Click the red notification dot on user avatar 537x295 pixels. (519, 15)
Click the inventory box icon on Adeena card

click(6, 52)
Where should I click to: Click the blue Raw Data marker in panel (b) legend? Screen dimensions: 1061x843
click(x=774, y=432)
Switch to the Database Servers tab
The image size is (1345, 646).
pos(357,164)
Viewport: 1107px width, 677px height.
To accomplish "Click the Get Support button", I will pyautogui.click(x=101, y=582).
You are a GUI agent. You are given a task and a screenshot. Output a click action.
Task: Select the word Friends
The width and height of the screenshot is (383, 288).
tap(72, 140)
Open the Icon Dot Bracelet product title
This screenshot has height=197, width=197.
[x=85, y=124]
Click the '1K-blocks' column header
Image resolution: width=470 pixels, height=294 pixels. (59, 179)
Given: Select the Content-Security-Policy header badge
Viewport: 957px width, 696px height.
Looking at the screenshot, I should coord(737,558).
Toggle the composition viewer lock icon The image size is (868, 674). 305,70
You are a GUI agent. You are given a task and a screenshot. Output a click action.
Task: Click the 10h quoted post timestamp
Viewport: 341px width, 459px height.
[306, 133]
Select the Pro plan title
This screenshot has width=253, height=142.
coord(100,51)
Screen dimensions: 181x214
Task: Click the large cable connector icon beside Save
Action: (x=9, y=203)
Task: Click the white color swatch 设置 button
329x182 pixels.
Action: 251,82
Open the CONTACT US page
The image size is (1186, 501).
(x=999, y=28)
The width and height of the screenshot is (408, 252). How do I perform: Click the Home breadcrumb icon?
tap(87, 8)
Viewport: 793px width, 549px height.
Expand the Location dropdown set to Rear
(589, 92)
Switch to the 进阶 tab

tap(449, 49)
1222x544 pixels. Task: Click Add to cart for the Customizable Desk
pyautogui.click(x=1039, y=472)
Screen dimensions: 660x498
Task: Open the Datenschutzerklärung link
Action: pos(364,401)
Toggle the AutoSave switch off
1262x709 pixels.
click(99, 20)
+-------+
BRIEF — What are the lines of the data above that include the string "button"? Copy them.

EXERCISE RESULT —
To accomplish "Click the Get Support button", I will pyautogui.click(x=101, y=582).
Task: Click the white color swatch 设置 button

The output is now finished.